RECORD EXCERPTS
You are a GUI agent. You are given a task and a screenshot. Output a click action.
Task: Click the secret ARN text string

---

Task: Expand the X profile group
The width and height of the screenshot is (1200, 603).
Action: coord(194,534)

TASK DESCRIPTION
Please find each line in the records that contains the word "screenshot" and copy those lines.

WORKED SOLUTION
You are a GUI agent. You are given a task and a screenshot. Output a click action.
The width and height of the screenshot is (1200, 603).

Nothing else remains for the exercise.